- [Activity] Start at the line below containing "286x277 pixels." and stop at the line containing "Task: Open the Otwórz". Repeat every line of that stretch exactly, and nothing outside it.

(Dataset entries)
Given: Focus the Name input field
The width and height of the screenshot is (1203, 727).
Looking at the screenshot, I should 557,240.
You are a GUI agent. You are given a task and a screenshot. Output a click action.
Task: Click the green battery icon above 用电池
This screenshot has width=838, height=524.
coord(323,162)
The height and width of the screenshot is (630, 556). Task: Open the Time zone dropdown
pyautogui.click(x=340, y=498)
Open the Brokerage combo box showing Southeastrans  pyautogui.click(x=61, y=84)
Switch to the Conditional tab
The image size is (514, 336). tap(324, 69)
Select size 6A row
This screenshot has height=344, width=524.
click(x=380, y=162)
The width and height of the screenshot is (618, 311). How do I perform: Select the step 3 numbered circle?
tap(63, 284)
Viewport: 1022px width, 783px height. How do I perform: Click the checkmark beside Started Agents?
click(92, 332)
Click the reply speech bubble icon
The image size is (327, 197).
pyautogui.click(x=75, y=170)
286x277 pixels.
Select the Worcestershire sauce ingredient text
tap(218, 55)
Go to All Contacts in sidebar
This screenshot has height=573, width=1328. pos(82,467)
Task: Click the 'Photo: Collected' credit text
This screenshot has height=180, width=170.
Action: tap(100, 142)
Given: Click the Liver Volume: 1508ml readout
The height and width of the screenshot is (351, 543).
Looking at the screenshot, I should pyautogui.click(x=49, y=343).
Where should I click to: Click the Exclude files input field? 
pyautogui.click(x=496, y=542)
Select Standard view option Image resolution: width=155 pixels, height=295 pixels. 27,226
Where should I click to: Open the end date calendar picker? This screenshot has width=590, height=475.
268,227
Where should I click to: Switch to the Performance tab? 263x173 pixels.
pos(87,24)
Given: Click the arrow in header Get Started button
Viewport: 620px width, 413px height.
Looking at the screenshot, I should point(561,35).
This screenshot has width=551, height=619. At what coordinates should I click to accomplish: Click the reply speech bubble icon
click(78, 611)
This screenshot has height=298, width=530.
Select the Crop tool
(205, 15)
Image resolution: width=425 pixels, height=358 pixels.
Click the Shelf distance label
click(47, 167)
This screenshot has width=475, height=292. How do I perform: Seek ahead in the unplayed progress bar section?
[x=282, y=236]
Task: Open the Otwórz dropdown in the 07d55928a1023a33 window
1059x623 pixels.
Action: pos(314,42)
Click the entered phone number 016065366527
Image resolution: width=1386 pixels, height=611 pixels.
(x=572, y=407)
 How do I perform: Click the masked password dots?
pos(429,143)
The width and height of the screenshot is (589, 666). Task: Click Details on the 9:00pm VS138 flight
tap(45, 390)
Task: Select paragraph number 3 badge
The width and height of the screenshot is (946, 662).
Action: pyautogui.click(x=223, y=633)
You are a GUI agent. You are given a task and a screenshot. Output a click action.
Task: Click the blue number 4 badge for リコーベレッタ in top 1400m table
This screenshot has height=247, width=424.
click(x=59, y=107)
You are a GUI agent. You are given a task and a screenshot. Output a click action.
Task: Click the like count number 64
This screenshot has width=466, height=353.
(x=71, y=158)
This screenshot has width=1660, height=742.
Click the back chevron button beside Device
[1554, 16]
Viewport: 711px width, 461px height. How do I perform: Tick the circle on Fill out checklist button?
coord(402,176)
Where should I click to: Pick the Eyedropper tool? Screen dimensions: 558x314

- [Response]
286x277 pixels.
Select the Worcestershire sauce ingredient text
tap(218, 55)
Go to All Contacts in sidebar
This screenshot has height=573, width=1328. pos(82,467)
Task: Click the 'Photo: Collected' credit text
This screenshot has height=180, width=170.
Action: tap(100, 142)
Given: Click the Liver Volume: 1508ml readout
The height and width of the screenshot is (351, 543).
Looking at the screenshot, I should pyautogui.click(x=49, y=343).
Where should I click to: Click the Exclude files input field? 
pyautogui.click(x=496, y=542)
Select Standard view option Image resolution: width=155 pixels, height=295 pixels. 27,226
Where should I click to: Open the end date calendar picker? This screenshot has width=590, height=475.
268,227
Where should I click to: Switch to the Performance tab? 263x173 pixels.
pos(87,24)
Given: Click the arrow in header Get Started button
Viewport: 620px width, 413px height.
Looking at the screenshot, I should point(561,35).
This screenshot has width=551, height=619. At what coordinates should I click to accomplish: Click the reply speech bubble icon
click(78, 611)
This screenshot has height=298, width=530.
Select the Crop tool
(205, 15)
Image resolution: width=425 pixels, height=358 pixels.
Click the Shelf distance label
click(47, 167)
This screenshot has width=475, height=292. How do I perform: Seek ahead in the unplayed progress bar section?
[x=282, y=236]
Task: Open the Otwórz dropdown in the 07d55928a1023a33 window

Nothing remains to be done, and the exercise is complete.